EUROPAN

The Decipherment of Non‑Linear B

23 Jun 2016 Justin B Rye


INTRODUCTION

Non‐linguists may not realise that one of the few attributes all human languages seem to share is a characteristic underlying grammatical structure that can be represented using “tree diagrams”.  When you learn Spanish, or even something more exotic like Japanese, you might have trouble with the vowel sounds or the pronouns or the verb endings, but one of the things you don't need to relearn is the idea that sets of adjacent words go together in phrases and phrases go together in clauses and clauses go together in sentences – an overall phrasal structure that organises strings of words into a hierarchy of syntactic nodes.  You know, this sort of thing:

Sentence  
  ⭩ ⭨  
Noun Phrase Verb Phrase
⭩     ⭩ ⭨  
Pronoun    Verb  Noun Phrase
We   love  trees

Different languages then add different amounts of extra complexity on top of this underlying structure, allowing branches of the tree to be lopped off and reshuffled.  For instance, if you say “Grammar lessons I always detested!” then you're throwing the spotlight on the object noun phrase “grammar lessons” by displacing it to a special position at the start of the sentence.  But the structure is still there underneath – for a start, it's what stops you moving the phrase all the way out of the sentence and saying something like “Grammar lessons.  Do you remember your schooldays too?  I always detested!”

But is that tree‐like syntactic hierarchy a necessary feature of languages?  If we ever meet aliens, can we expect this to be something our languages and theirs have in common?

Back in the nineties a language hobbyist named Jeffrey Henning invented a fictional alien language that he called “Fith”.  Instead of a hierarchical tree structure, Fith used a stack‐based grammar (and if you're wondering what that means, well, his original web pages long ago went the way of all good things, but there's still a potted summary here).

Computer science types tend to be unimpressed with stack parsers, since in principle any sentence in such a grammar can always be reanalysed in terms of a tree structure.  I've always thought this was rather missing the point, since the native speakers' mental grammars weren't processing it that way, but okay, let's forget stacks.  It's perfectly possible for a language to have a grammar whose sentences are structurally incompatible with a representation in terms of tree structure, and here's an example to prove it.
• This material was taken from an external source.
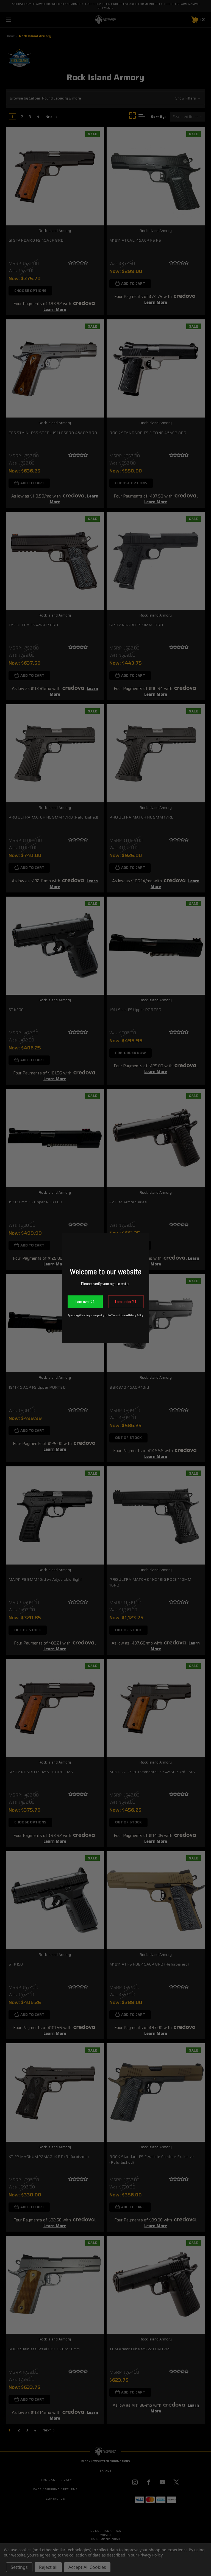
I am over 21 (85, 1301)
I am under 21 (126, 1301)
Any time‐tourists who've been following along by visiting the settings of my various other chronlangs should note that this one is very much not for casual daytrippers.  See also my pages of SF linguistics and linguistic SF; or if you're bored with my stuff, try this out‐of‐copyright classic.

(Do I need to put another of those “PLEASE NOTE: THIS BIT'S FICTION” disclaimers here?  I'm rather hoping it's obvious that the idea of life on a moon of Jupiter is made up – and that background's just intended as superficially believable quasiscience, not as something I'm interested in defending as likely.  But there's a sense in which the grammar of a made‐up language isn't fictional, any more than Tetris is fictional.  We may only have played it as a simulation on a computer screen, but as long as it has real rules, it's a real game!)


PALAEOGRAPHY

“Europan” is an alien language known from relics found on the moons of Jupiter.  The general assumption is that its vaguely cephalopodlike speakers evolved approximately half a billion years ago on Europa, which still has traces of an extinct biosphere at its Jupiter‐facing pole, but this is conjecture; it is quite conceivable (for instance) that they originated elsewhere and Europa was only a colony.  The impression that their sphere of influence was limited to these satellites may be an artefact of the higher chances of relics being preserved in the outer system.  It is known that there were originally multiple obelisks containing deliberately constructed archives on each of the Galilean moons, but none have been found on Io, and the three magnetic anomalies identified on Europa itself have yet to be excavated.  The available data comes from one partial cache on Ganymede and two pristine obelisks on Callisto, each containing thousands of engraved platinum plaques.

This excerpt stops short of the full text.